Wednesday, September 16, 2020

My Favorite Canning and Food-Preservation Books - 2020

 


Pictured here: recommended food preservation books and jars of food I've canned so far this year. Reviews and details below!

Jars pictured from left to right contain applebutter, apple sauce, maple-sweetened bread and butter pickles, roasted pepper and tomato sauce, blueberries in honey syrup, honey-sweetened bramble jam, and maple sweetened strawberry preserves.

If you've been following this blog (thank you!) you know that I love canning

How much canning I'm able to do varies from year to year. One of the benefits of spending so much more time at home this year is a well-stocked pantry cabinet!

I preserved our own raspberries and wild black raspberries into bramble jam. 

Canned some of the best strawberry preserves (jam) we've ever eaten.


Oven-roasted peppers, tomatoes, and onions for delicious tomato sauce.  


I've frozen strawberries, blueberries, sweet peppers, peaches, wild-harvested garlic mustard (has garlic-spinach flavor). I've dried tomatoes, apples, and herbs.

And I'm just getting started on apple season. So far I've canned some applesauce, lots of apple butter, and dried some apple slices. Still to come is more applesauce, dried apples, and the most delicious smokey apple barbeque sauce. 



Now for the book recommendations!



1.) Great Books for Beginners and for General Reference:

If you're new to canning, just getting started with food preservation, or want to have some all-around great general information books, I recommend these!


Put 'em Up! by Sherri Brooks Vinton.  - Put 'em Up! is a great beginner and general guide to drying, freezing, canning, and pickling. This is one of my go-to books that I consult almost every time I have bounty to preserve. The pictures are gorgeous, the recipes are delicious, and the knowledge is accessible and diverse. 

The Beginner's Guide to Preserving Food at Home by Janet Chadwick - This is a fantastic basic resource for more technical details about home food preservation. This book has a wealth of information on how and why to do certain steps, use particular methods, and how to do them properly and safely at home.
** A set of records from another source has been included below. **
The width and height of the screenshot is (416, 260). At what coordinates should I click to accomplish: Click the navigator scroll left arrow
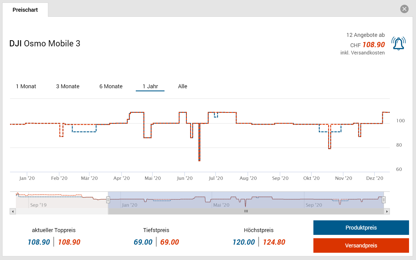tap(13, 211)

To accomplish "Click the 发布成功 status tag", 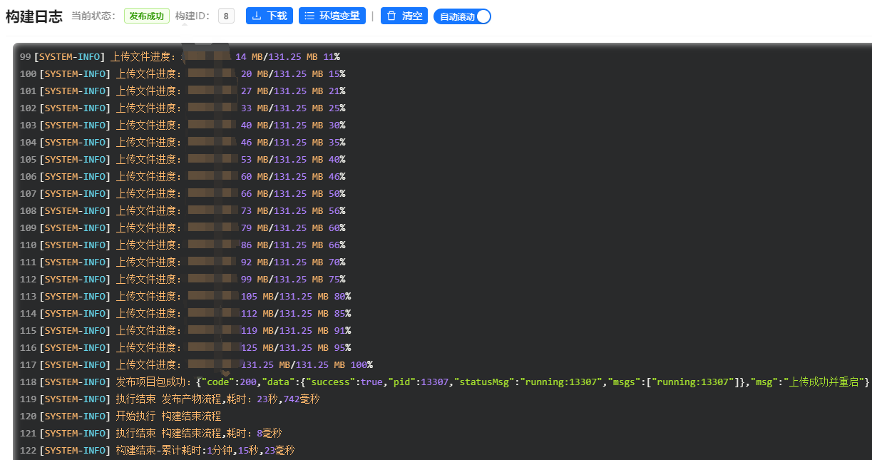I will 146,16.

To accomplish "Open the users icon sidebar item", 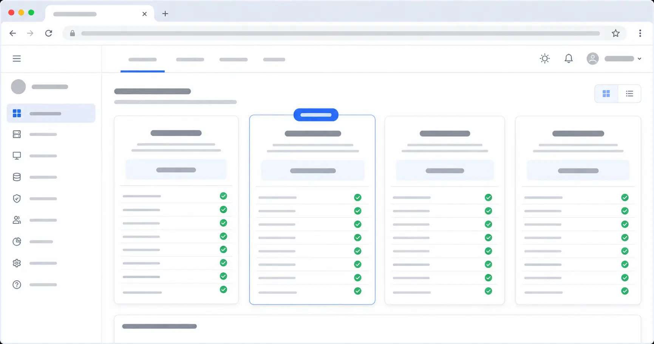I will tap(17, 220).
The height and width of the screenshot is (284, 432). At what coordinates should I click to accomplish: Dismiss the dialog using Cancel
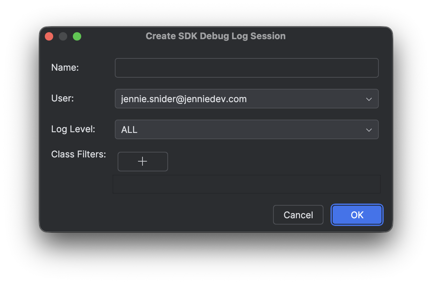point(298,215)
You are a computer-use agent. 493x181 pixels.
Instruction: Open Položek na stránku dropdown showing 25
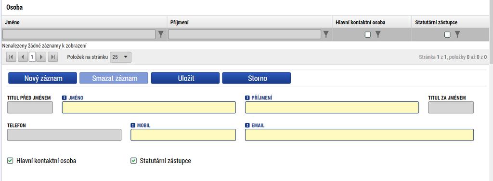point(120,57)
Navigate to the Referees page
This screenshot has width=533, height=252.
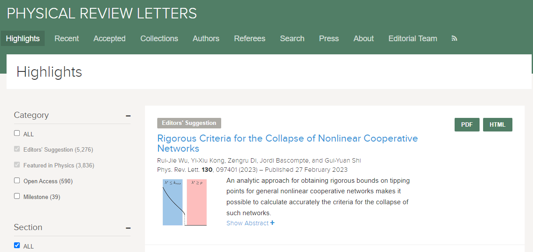250,39
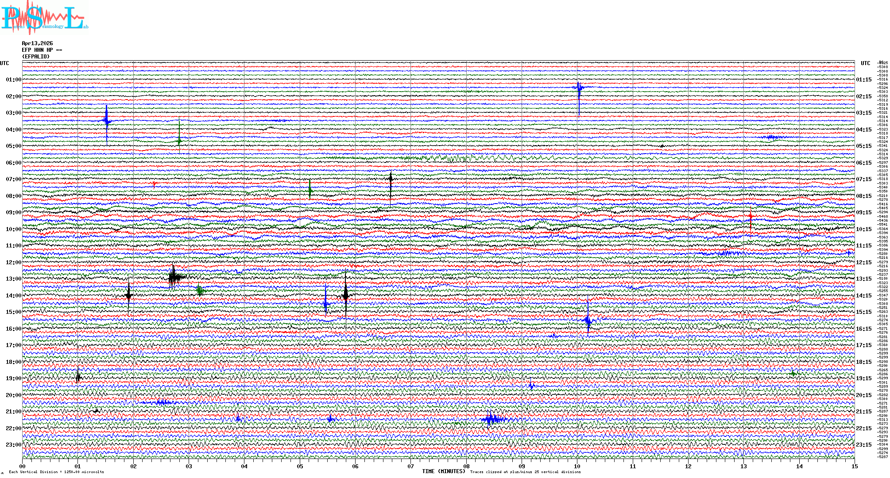890x478 pixels.
Task: Select the 23:00 hour label on left
Action: coord(13,445)
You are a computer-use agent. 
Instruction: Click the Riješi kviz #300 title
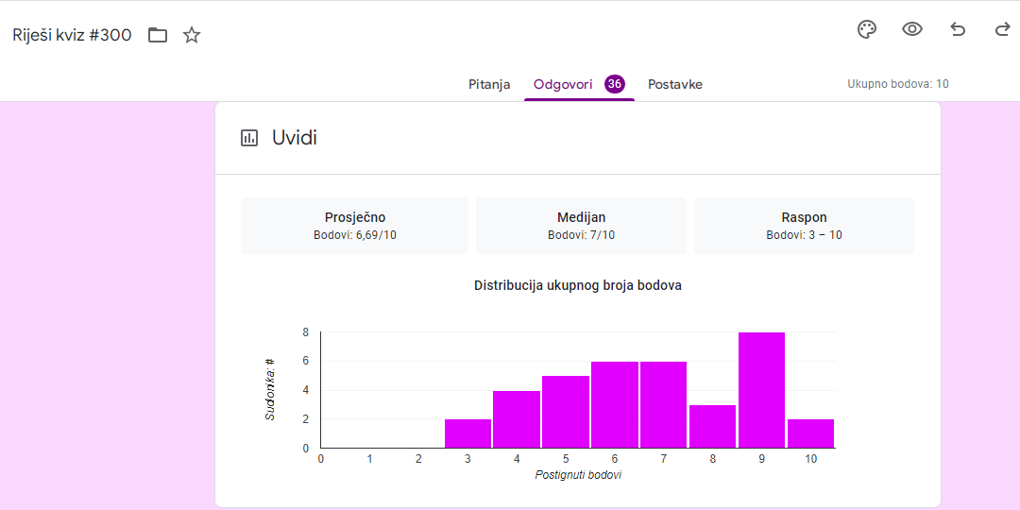tap(72, 36)
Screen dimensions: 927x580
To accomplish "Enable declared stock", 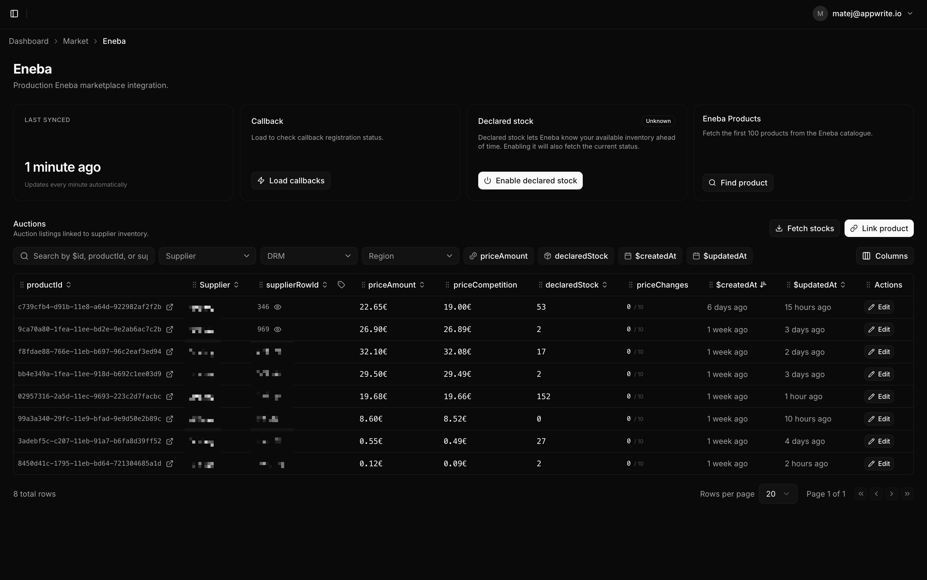I will pyautogui.click(x=530, y=181).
While I rarely use particular recipes from this book, I do use it to make sure what I'm preserving is safe to store and particularly for general information about the processing I'm using. 

If you're new to canning, it's not as complicated as it seems! I'm considering doing a basic canning 101 post soon. 

All you need is some basic equipment, much of which you may already have:


Stuff you probably already have: a flat bottom non-reactive pot, kitchen towel, gloves, scraper spatula, ladle or spoon of some kind.

Specific to canning: canning jar lifter (the fancy red and black thing in the middle, canning jars (make sure they're specifically for canning as not all glass jars are manufactured for canning), jar bands and lids. Most years I use a mix of "regular" canning lids and the reusable tattler lids and rings


2.) Favorite books for recipes, particularly naturally sweetened: 

Naturally Sweet Food in Jars and Preserving by the Pint by Marisa McClellan


I've had Preserving by the Pint for several years and it's perfect for how to use that one quart of strawberries from the farmers market, or how to make kumquat marmalade from one package of kumquats. The recipes are delicious, the photos are gorgeous, and Marisa is a darling. 

I was so excited when she announced Naturally Sweet Food in Jars, as I'd had trouble finding safe recipes that didn't include a lot of white sugar. With the exception of an almond toffee recipe that I've made at the holidays for the last 25 years, I don't use white sugar. Not only are natural sweeteners more delicious and complex, they're also so much more nutritious! This book is a treat with so many recipes that have come to be family favorites with new ones added yearly. I haven't even made 1/4 of the recipes in the book and have ambitious plans for the years to come. 


3.) Advanced and particular preserving books: 


Tart and Sweet by Kelly Geary and Jessie Knadler and Well-Preserved by Eugenia Bone are both beautiful books with interesting recipes. I find both of these books' recipes to be slightly too particularly for my kitchen as I like a lot of wiggle room. If you're looking for exact recipes to create precise and diverse preserved dishes, particularly new twists on classic recipes, these books are excellent.

Preserving Food without Freezing or Canning -Traditional Techniques Using Salt, Oil, Sugar, Alcohol, Vinegar, Drying, Cold Storage, and Lactic Fermentation is a fascinating treasure trove of historical information for how people preserved (and still do!) food before electricity and even the knowledge of pasteurization and canning. Reading this book expanded my knowledge and understanding of the art and science of how people have been able to eat all year round without relying on electricity or supermarkets.

I learn something new from this book every year and look forward to a season in my life where I have more time to dig deeper into the techniques and recipes presented.


What are your favorite preservation methods? What are your favorite foodie preservation books?